Hello and welcome to a new series on Mumbai On A High. 

Every month, I will be featuring an article from The Itinerant Blogger, a yummy, mummy who will share her experiences as a working mother.

The first in this series recounts her experience at a fabric screen printing class. As mothers, especially new mothers,  coping with this unfamiliar aspect of our lives need to keep in touch with our creativity.

 

Image for The Itinerant Blogger

Why Fabric Screen Printing?

 

After sitting in a cubicle for 10-12 hours a day, speaking into a phone for hours, crunching numbers and occasionally looking at Pantone colors, I was itching to do something creative. It started when I got out my child hood Duplo set to play with my 13 month old. Five minutes into building a tower, I realized that I was more into the Duplo then her! It then struck me – I had not done anything fun or creative in the last 15 months (picking out baby’s outfits does not count!) An immediate Google search for reasonably priced and interesting creative classes led me to “Fictive Fingers”, a fabric screen printing studio in Singapore. And this is how I spent 3 hours last Saturday, learning how to screen print.

Choosing a design is hard

The class was simply structured – Aisah, the teacher, gave us a brief history about the art’s origins in China, and the tools needed to screen print: a wooden frame, the mesh screen, fabric inks, and a squeegee. The end goal was to draw up our own design vs. blindly copying from an existing pattern, and then screen print that image onto a linen fabric square. Sounds deceptively simple right? Well it wasn’t!

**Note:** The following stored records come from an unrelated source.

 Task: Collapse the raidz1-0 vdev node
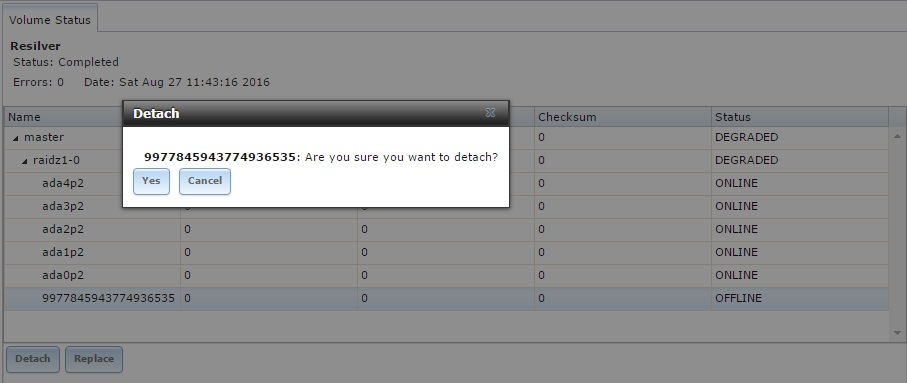pos(25,161)

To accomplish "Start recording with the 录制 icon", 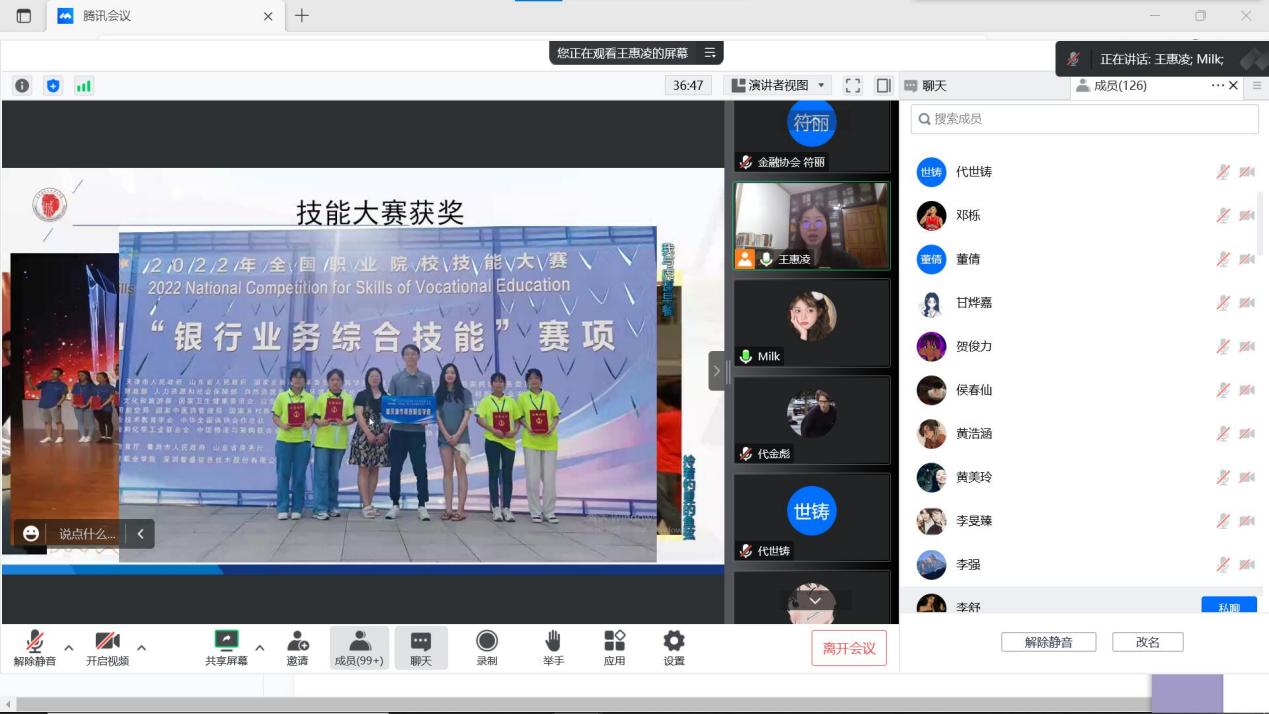I will [487, 647].
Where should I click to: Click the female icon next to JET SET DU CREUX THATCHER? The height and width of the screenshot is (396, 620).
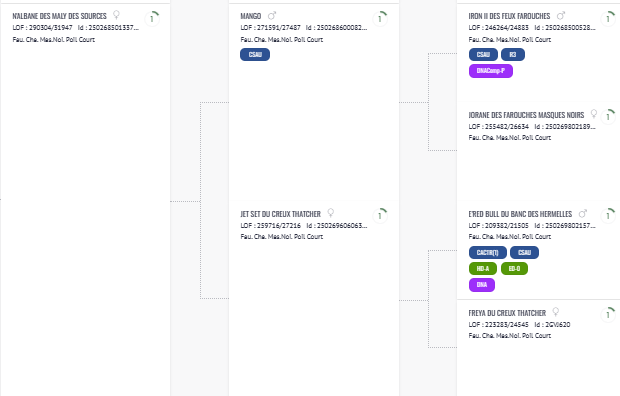[x=331, y=213]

For starters, designing a pattern was hard! I wanted a floral motif as I’m very inspired by the gorgeous flora in Singapore – the tall winding barks of the Tembusu tree at the Singapore Botanic gardens are my all time favorites. Similarly, the humble bougainvilla, which grows abundantly in India but is so often overlooked, looks fantastic in Singapore as it blooms in fuschia, coffee, orange, and other shades of peach and pink.  I wanted to draw a flower that embodied the lush Singapore tropics, and I failed miserably.

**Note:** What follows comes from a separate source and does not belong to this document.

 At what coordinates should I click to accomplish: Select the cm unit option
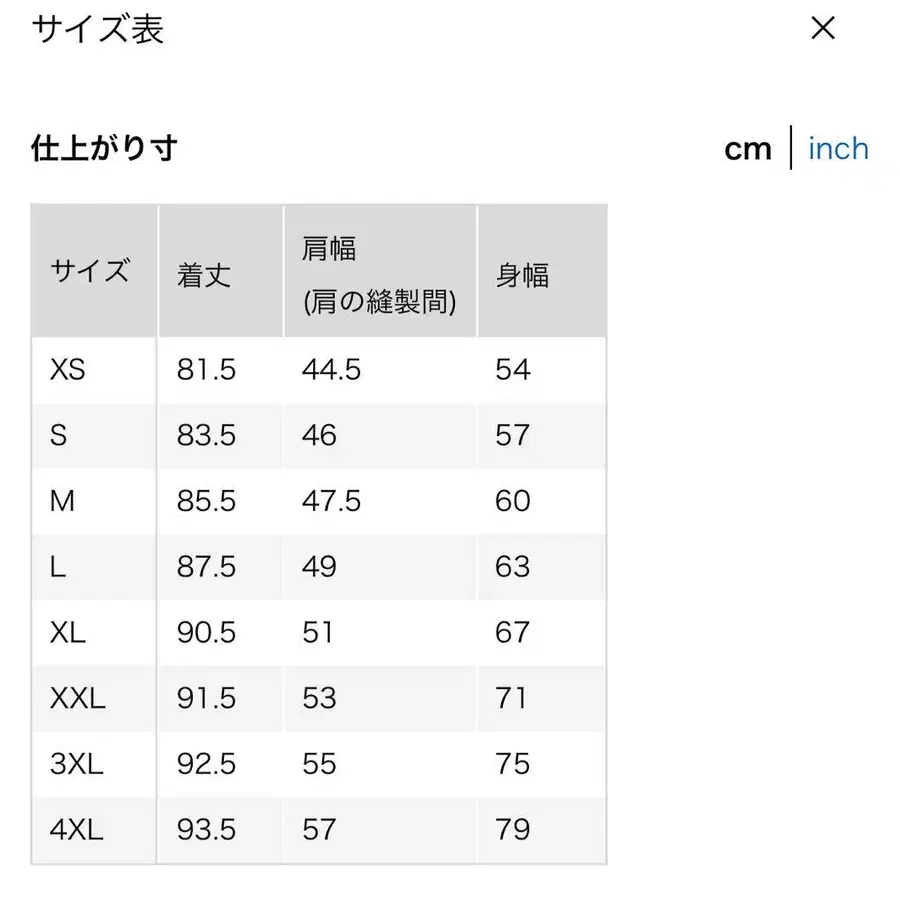click(x=748, y=148)

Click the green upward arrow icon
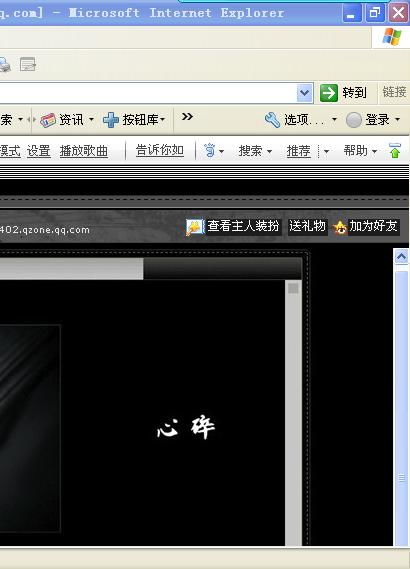pyautogui.click(x=395, y=151)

After doodling on my sketch pad and using an eraser (I had not used one in 15 years I think – we just type nowadays right?) multiple times, I finally asked the teacher if I could leverage (thank you MBA!) an existing design? Luckily for me she said yes, but urged me to spend time at home drawing my own designs and looking for inspiration from daily life – it could be a leaf, a stylistic representation of an animal, even a spoon! She also taught us about negative and positive spaces, and how design helps create an illusion. Finally, she said that in design it was important to visualize the end result we wanted, and I quickly realized that by cutting out patterns/inserting color, my original vision for a pattern quickly morphed.

[metaslider id=8518]

 

Getting down to the actual printing

After choosing my design, I had to cut it out from the special UPO paper.

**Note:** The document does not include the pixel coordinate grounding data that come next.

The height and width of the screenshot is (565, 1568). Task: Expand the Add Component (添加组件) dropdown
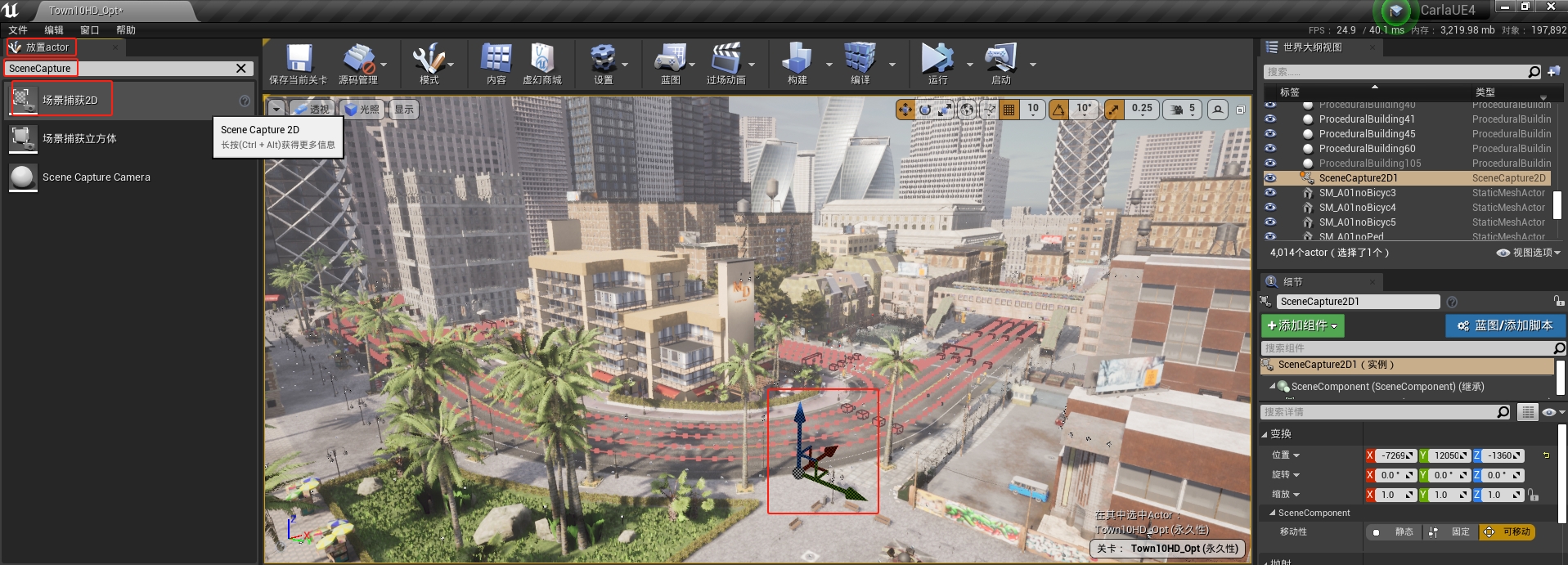[x=1302, y=325]
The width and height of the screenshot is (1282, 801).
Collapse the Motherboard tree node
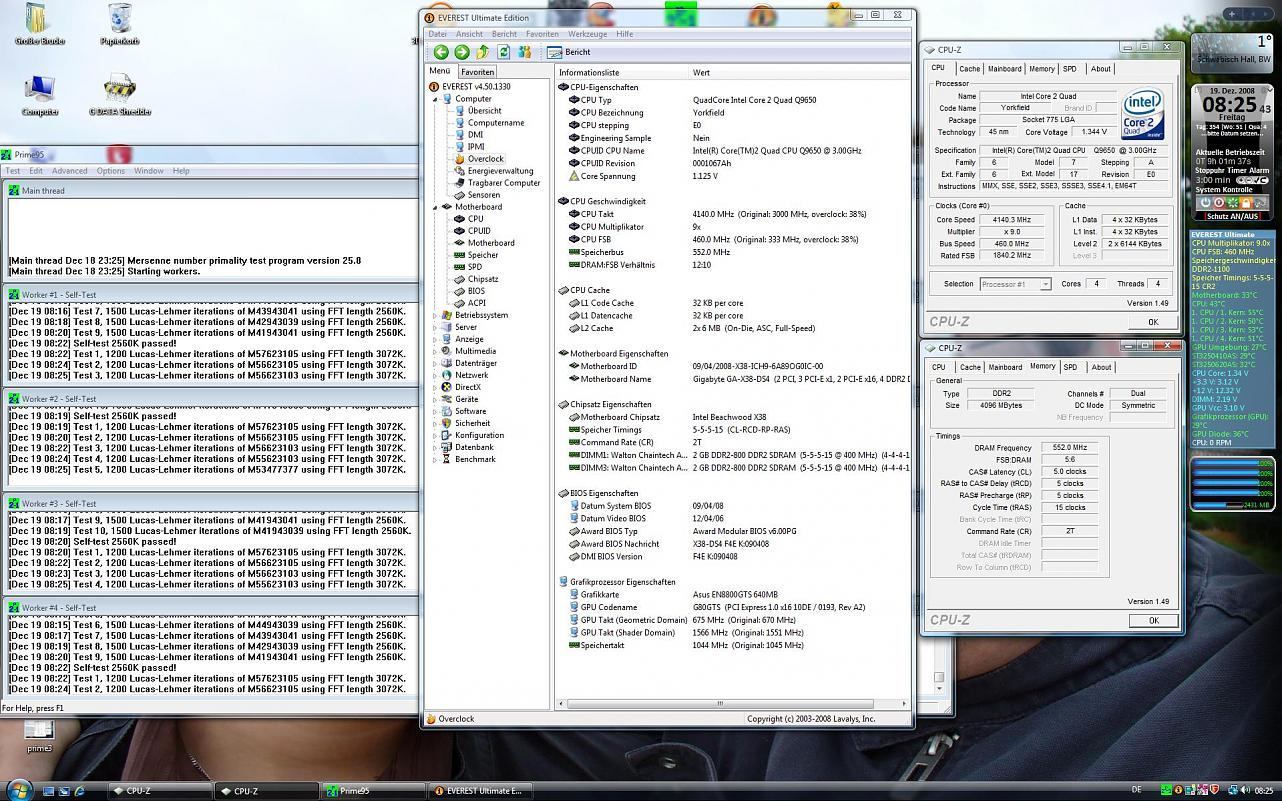click(x=435, y=207)
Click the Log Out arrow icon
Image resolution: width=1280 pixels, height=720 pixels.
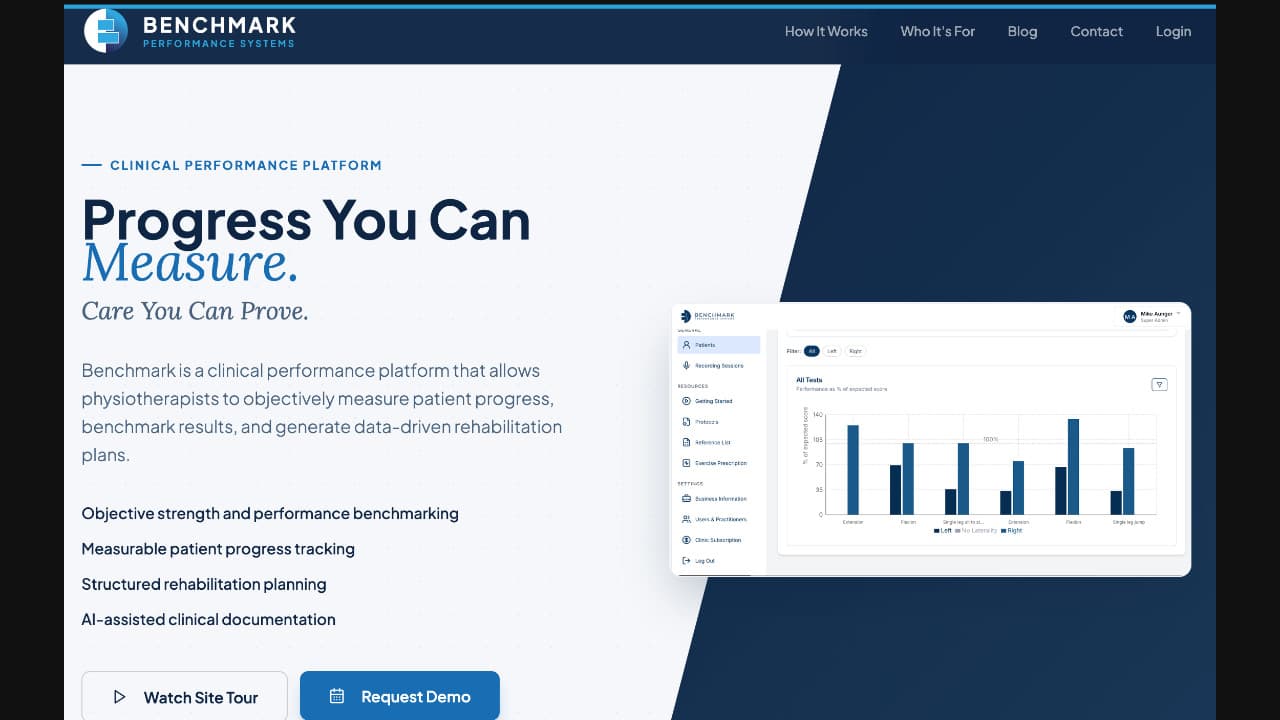pos(686,561)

We used an art knife, and my fingers actually hurt as I was not used to holding something and cutting it, (I normally just Control + F things!) I then had to choose my color palette – this was the most interesting part of the class.

Colors evoke moods, and I wanted mine to be soothing yet inspiring, so I went with a teal and grey.

Each color gets its own print, therefore planning is critical – again a lesson I thought that was so useful for our daily lives. We also had to plan the layout before executing – did we want it to be random or have an order?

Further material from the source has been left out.